An explosion on El Paso's South Mainline in New Mexico in August killed 12 people, put a crimp in gas deliveries to California and east-of-California markets and made the case for building much-needed new pipeline infrastructure in other regions a much harder sell to regulators, politicians and residents.

The extremely bullish market has taken a toll on midstream operators. A number of processing plants, primarily in the Gulf Coast, have suspended or greatly reduced activity in recent months for economic reasons. The Btu content of liquids made them worth more left in the gas stream than taken out as separate products.

However, the processing cutbacks have led in turn to problems with gas failing to meet pipeline quality specifications. A number of pipes in late 2000 issued OFOs (or warned of their possibility) or took other action to guard against gas streams with excessive liquids that could threaten operational integrity or cause downstream safety concerns.

A producer noted that he has a processing plant in Texas that's been shut down since November, but luckily the gas stream it served was lean enough to continue meeting pipeline quality specifications. However, he has been forced to shut in some HIOS gas because of an ANR OFO against unprocessed production with excessive Btus.

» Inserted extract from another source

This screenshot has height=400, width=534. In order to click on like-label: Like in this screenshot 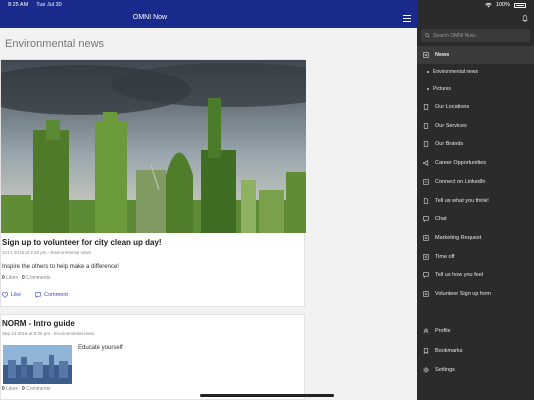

It's almost impossible for a processor to make any money under current conditions, he said, but it's quite likely that producers may be offering extra processing fees to get their gas into a pipeline rather than shutting in. The producer was sure that "there's a lot of renegotiation of processing contracts going on."

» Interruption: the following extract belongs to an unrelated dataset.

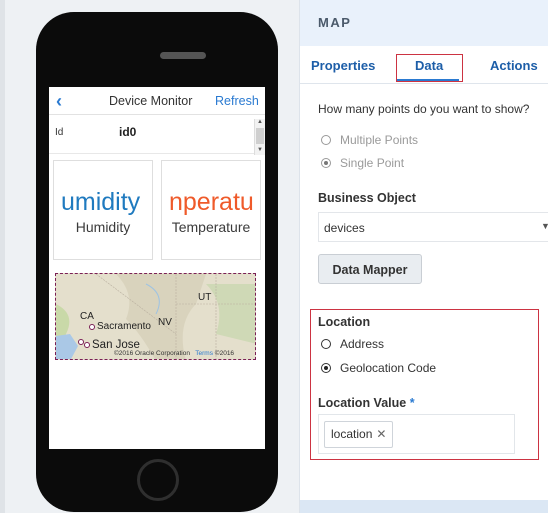 This screenshot has height=513, width=548. What do you see at coordinates (514, 66) in the screenshot?
I see `tab-actions: Actions` at bounding box center [514, 66].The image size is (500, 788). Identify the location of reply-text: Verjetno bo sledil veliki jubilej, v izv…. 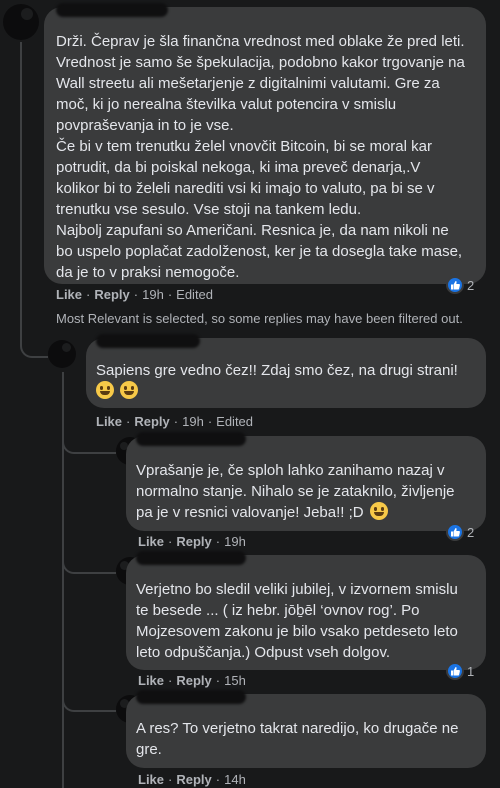
(297, 621).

The high prices that soured economic operations for many processors produced a corollary development when some industrial firms for whom gas is a major commodity cost, such as chemical or fertilizer makers, found they could make more profits by at least temporarily abandoning their normal business and re-selling their gas contracts (in either physical or futures form). There was another side of that coin, however. Some businesses such as flower growers or agricultural firms, especially in California, said they faced financial ruin from not being able to afford gas to heat greenhouses or dry food products.

One of the most remarkable aspects of the super-bullishness of the last half of the year was that it occurred during a benign hurricane season. Although the 2000 Atlantic season was, as predicted, an active one with 14 named storms including eight hurricanes (three of them considered major), there were no significant disruptions of Gulf of Mexico production.

So what can we expect in 2001? Few sources see any chance of sustaining the incredible heights of last year, but they believe prices will continue to reign at loftier levels than during the 1990s.

Analysts at Raymond James & Associates, Salomon Smith Barney, WEFA Inc., Petrie Parkman & Co. and UBS Warburg and bean counters at the Energy Information Administration (EIA) all predict gas storage levels will end the winter at a record low, which should keep prices high throughout the year. EIA expects wellhead prices to average $5.20/Mcf in 2001 compared to an estimated $3.70 in 2000 (72% higher than in 1999) and about $4.50 projected for 2002. EIA said gas storage levels at the end of December were lower by 10% than the previous record low for that month set in 1976. Many observers agree that storage could be completely depleted or reduced to the lowest level possible by April 1.

EIA expects gas demand to grow by 2.9% in 2001 and by 2.7% in 2002, compared with estimated demand growth of 4.5% in 2000. However, gas demand from non-utility electricity generation in 2001 is expected to be up by a solid 9%.

Meanwhile, a record high rig count (886 U.S. gas rigs drilling as of Friday compared to 638 a year earlier) is expected to pay off eventually in higher gas production, but opinions are mixed on how fast production will grow. Analysts at Salomon Smith Barney and EIA expect North America gas production to grow by between 5% and 6% this year; while others observers, most notably the producers at Independent Petroleum Association of America, say the growth will be less than half that much because mature fields are yielding less gas. The latter scenario surely would mean the wild ride that lasted through 2000 is only the beginning of a very difficult trip ahead.